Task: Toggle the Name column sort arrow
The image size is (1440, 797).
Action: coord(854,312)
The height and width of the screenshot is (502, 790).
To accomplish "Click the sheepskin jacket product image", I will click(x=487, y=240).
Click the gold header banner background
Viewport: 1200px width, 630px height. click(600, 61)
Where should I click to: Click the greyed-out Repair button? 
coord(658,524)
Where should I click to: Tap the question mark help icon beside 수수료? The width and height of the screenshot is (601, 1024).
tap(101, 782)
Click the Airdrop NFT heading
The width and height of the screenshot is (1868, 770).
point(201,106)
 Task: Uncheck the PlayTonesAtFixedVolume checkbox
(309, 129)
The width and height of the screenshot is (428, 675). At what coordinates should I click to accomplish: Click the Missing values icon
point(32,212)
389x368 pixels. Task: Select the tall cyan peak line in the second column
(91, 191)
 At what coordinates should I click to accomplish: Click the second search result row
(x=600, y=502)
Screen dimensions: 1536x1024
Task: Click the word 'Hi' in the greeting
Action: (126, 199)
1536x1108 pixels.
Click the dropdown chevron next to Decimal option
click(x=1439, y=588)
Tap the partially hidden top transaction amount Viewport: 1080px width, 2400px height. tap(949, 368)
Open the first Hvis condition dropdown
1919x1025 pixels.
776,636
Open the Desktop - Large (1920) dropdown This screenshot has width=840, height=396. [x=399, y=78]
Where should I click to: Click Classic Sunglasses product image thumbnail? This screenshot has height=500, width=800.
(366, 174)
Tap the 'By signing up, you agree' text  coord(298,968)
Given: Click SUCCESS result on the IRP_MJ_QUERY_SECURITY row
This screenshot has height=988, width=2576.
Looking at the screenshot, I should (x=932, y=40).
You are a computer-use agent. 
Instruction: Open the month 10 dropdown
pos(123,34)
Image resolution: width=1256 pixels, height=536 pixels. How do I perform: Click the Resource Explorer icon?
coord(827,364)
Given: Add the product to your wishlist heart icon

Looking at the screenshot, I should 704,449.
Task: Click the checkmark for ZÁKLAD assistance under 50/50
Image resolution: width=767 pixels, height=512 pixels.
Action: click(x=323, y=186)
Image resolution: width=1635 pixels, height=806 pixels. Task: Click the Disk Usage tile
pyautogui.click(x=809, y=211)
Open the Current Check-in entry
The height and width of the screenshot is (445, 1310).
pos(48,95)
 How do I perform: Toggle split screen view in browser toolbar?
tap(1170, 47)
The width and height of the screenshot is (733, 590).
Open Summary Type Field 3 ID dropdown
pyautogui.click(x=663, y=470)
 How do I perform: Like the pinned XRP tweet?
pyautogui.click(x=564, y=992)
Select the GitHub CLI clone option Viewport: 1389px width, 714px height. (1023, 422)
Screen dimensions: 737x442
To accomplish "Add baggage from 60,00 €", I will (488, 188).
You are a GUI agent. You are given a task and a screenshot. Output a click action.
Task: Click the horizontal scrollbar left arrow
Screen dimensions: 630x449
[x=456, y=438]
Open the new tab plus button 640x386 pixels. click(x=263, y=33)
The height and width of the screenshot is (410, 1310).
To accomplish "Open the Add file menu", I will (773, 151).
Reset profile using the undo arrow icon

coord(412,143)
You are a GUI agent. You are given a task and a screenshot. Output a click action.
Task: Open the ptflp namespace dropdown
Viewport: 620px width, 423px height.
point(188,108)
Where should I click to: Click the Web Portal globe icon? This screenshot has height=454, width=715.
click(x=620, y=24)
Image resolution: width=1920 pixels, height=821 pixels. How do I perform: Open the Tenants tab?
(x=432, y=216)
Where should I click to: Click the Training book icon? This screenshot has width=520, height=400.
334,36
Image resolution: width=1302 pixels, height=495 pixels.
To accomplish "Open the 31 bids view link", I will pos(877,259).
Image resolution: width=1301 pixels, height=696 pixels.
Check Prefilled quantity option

> What is needed
Using the listing above, print every entry exactly.

> Task response
Task: Toggle the Name column sort arrow
The image size is (1440, 797).
Action: coord(854,312)
The height and width of the screenshot is (502, 790).
To accomplish "Click the sheepskin jacket product image", I will click(x=487, y=240).
Click the gold header banner background
Viewport: 1200px width, 630px height. click(600, 61)
Where should I click to: Click the greyed-out Repair button? 
coord(658,524)
Where should I click to: Tap the question mark help icon beside 수수료? The width and height of the screenshot is (601, 1024).
tap(101, 782)
Click the Airdrop NFT heading
The width and height of the screenshot is (1868, 770).
point(201,106)
 Task: Uncheck the PlayTonesAtFixedVolume checkbox
(309, 129)
The width and height of the screenshot is (428, 675). At what coordinates should I click to accomplish: Click the Missing values icon
point(32,212)
389x368 pixels. Task: Select the tall cyan peak line in the second column
(91, 191)
 At what coordinates should I click to accomplish: Click the second search result row
(x=600, y=502)
Screen dimensions: 1536x1024
Task: Click the word 'Hi' in the greeting
Action: (126, 199)
1536x1108 pixels.
Click the dropdown chevron next to Decimal option
click(x=1439, y=588)
Tap the partially hidden top transaction amount Viewport: 1080px width, 2400px height. tap(949, 368)
Open the first Hvis condition dropdown
1919x1025 pixels.
776,636
Open the Desktop - Large (1920) dropdown This screenshot has width=840, height=396. [x=399, y=78]
Where should I click to: Click Classic Sunglasses product image thumbnail? This screenshot has height=500, width=800.
(366, 174)
Tap the 'By signing up, you agree' text  coord(298,968)
Given: Click SUCCESS result on the IRP_MJ_QUERY_SECURITY row
This screenshot has height=988, width=2576.
Looking at the screenshot, I should (x=932, y=40).
You are a computer-use agent. 
Instruction: Open the month 10 dropdown
pos(123,34)
Image resolution: width=1256 pixels, height=536 pixels. How do I perform: Click the Resource Explorer icon?
coord(827,364)
Given: Add the product to your wishlist heart icon

Looking at the screenshot, I should 704,449.
Task: Click the checkmark for ZÁKLAD assistance under 50/50
Image resolution: width=767 pixels, height=512 pixels.
Action: click(x=323, y=186)
Image resolution: width=1635 pixels, height=806 pixels. Task: Click the Disk Usage tile
pyautogui.click(x=809, y=211)
Open the Current Check-in entry
The height and width of the screenshot is (445, 1310).
pos(48,95)
 How do I perform: Toggle split screen view in browser toolbar?
tap(1170, 47)
The width and height of the screenshot is (733, 590).
Open Summary Type Field 3 ID dropdown
pyautogui.click(x=663, y=470)
 How do I perform: Like the pinned XRP tweet?
pyautogui.click(x=564, y=992)
Select the GitHub CLI clone option Viewport: 1389px width, 714px height. (1023, 422)
Screen dimensions: 737x442
To accomplish "Add baggage from 60,00 €", I will (488, 188).
You are a GUI agent. You are given a task and a screenshot. Output a click action.
Task: Click the horizontal scrollbar left arrow
Screen dimensions: 630x449
[x=456, y=438]
Open the new tab plus button 640x386 pixels. click(x=263, y=33)
The height and width of the screenshot is (410, 1310).
To accomplish "Open the Add file menu", I will (773, 151).
Reset profile using the undo arrow icon

coord(412,143)
You are a GUI agent. You are given a task and a screenshot. Output a click action.
Task: Open the ptflp namespace dropdown
Viewport: 620px width, 423px height.
point(188,108)
Where should I click to: Click the Web Portal globe icon? This screenshot has height=454, width=715.
click(x=620, y=24)
Image resolution: width=1920 pixels, height=821 pixels. How do I perform: Open the Tenants tab?
(x=432, y=216)
Where should I click to: Click the Training book icon? This screenshot has width=520, height=400.
334,36
Image resolution: width=1302 pixels, height=495 pixels.
To accomplish "Open the 31 bids view link", I will pos(877,259).
Image resolution: width=1301 pixels, height=696 pixels.
Check Prefilled quantity option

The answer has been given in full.